Enfin elle rejoint son mari jusqu’en décembre 1799.

Apparues récemment en vente publique, les deux dernières lettres qui suivent sont d’une même écriture. Elles sont adressées à Louis-Guillaume Otto quelques jours avant le 18 brumaire de l’an VIII et restent énigmatiques. L’une est anonyme, l’autre porte une signature : « Murquin ».

                                                                                                                                                                                                                                                Paris le 28 octobre 1799


Je profite enfin d’une bonne occasion pour vous dire que l’on est ici très content de vous, que vous pouvez compter sur Sieyès et Reinhard et que j’ai prouvé à tout le monde que vous ne devez plus servir en sous ordre. Sieyès est très conséquent pour ses amis : je regrette seulement de ne pouvoir lui parler à notre aise comme à Berlin : c’est lui qui mène la haute politique à l’intérieur, et toutes les affaires du dehors. C’est lui qui fera la paix et il m’a assuré
qu’il la veut, et qu’il la fera. Je suis très content de Reinhard : c’est justement l’homme qu’il me faut à tous égards : c’est aussi celui qu’il fallait à Sieyès.

Sandoz sans doute doit mander souvent bien des fables comme des vérités : il croit que Talleyrand ira à Berlin : que Bonaparte et Sieyès s’occupent de changer la forme de la Constitution en réduisant à trois les Directeurs, à 55 les cinq-cents, et à 15 les anciens : que l’on fait des propositions de paix au Duc d’York, ce qui expliquerait  la générosité de votre capitulation : qu’il existe déjà des pourparlers avec l’Autriche : que l’on s’arrangera tout à coup avec Tugut, et tout plein d’autres bruits populaires. Pour deviner, il faut annoncer tous les cas possibles : il faut bien qu’il en arrive quel qu’un. Ce qui est sûr, c’est que l’on va renforcer l’armée du Rhin des 30 mille hommes qui se portaient sur la Hollande ; que celle-ci va travailler à obtenir pour de l’argent sa neutralité : que les grands corps vont se porter en Allemagne :que l’on ne craint plus la Prusse : que Sandoz a présenté sa note en désistant ( ?) de l’occupation militaire : qu’on ne lui a pas encore répondu, et que peut-être on insistera ici à refuser même l’occupation civile, et que l’on proposera un arrangement final qui tranche toutes les difficultés pour l’avenir : que la coalition est en désarroi : que la Suisse est purgée d’ennemis ; que nous attendons aujourd’hui la nouvelle d’une attaque faite par Massena sur les Grisons : que Tugut doit se presser de finir : et que la campagne prochaine sera terrible.

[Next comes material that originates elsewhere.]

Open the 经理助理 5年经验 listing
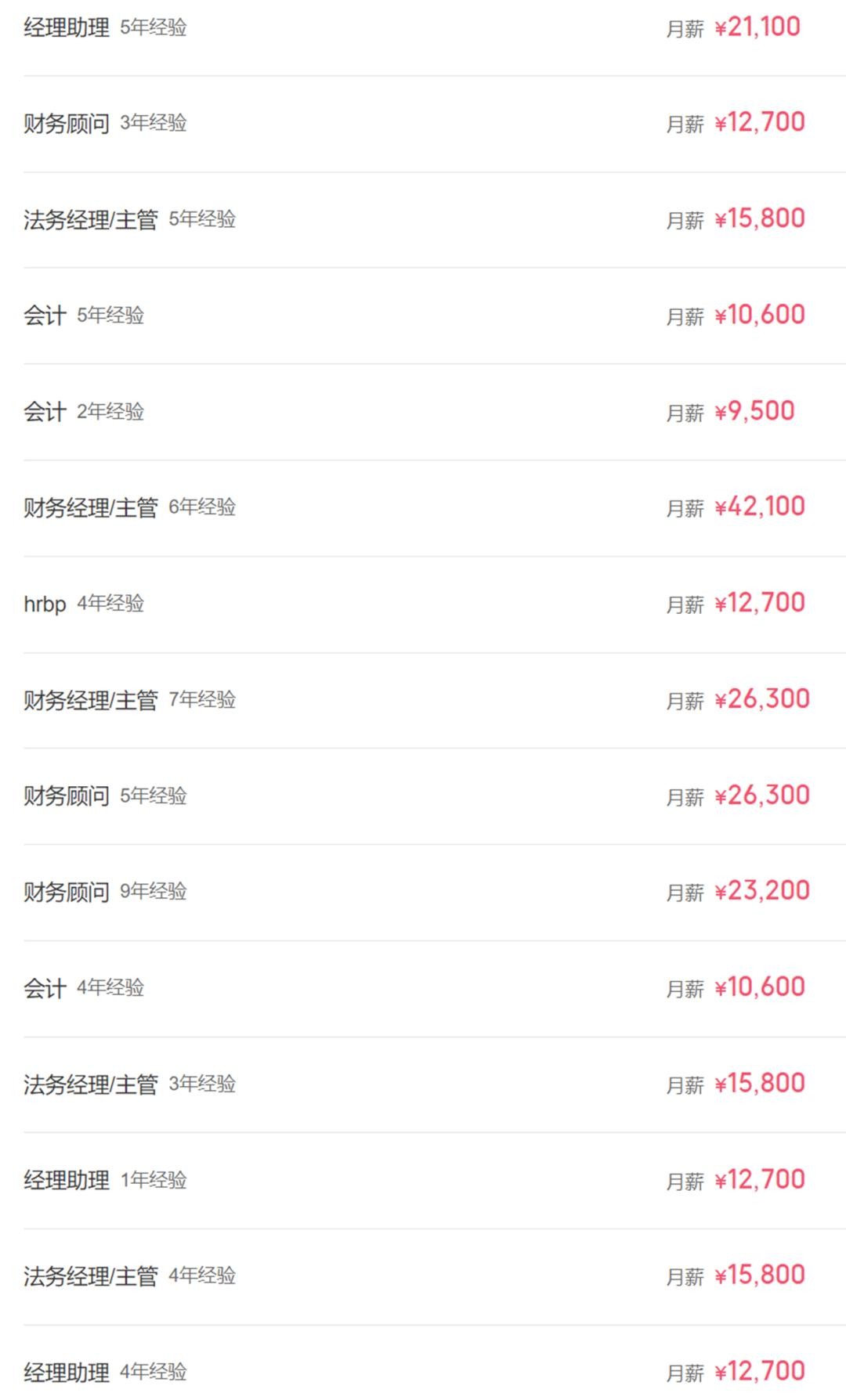 pyautogui.click(x=67, y=28)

Sieyès vraiment a sauvé la France : les Jacobins sont battus ; ils disparaissent. L’Egypte est assurée :il y a encore 24 mille Français. Le gouvernement se renforce tous les jours. Guillemardet est rappelé : son successeur n’est pas encore désigné : l’on parle de Quinette. Reinhard s’intéresse pour Bourgoing : mais j’en doute. O’Farril partira sous huit jours : vous en serez très content. Madame est aussi raisonnable que lui : on les trouvera peut-être à Berlin trop amis des Français, tant mieux pour vous. Je ne suis pas encore bien au fait du terrain : d’ailleurs les affaires, les plaisirs, le ménage font passer le temps bien vite.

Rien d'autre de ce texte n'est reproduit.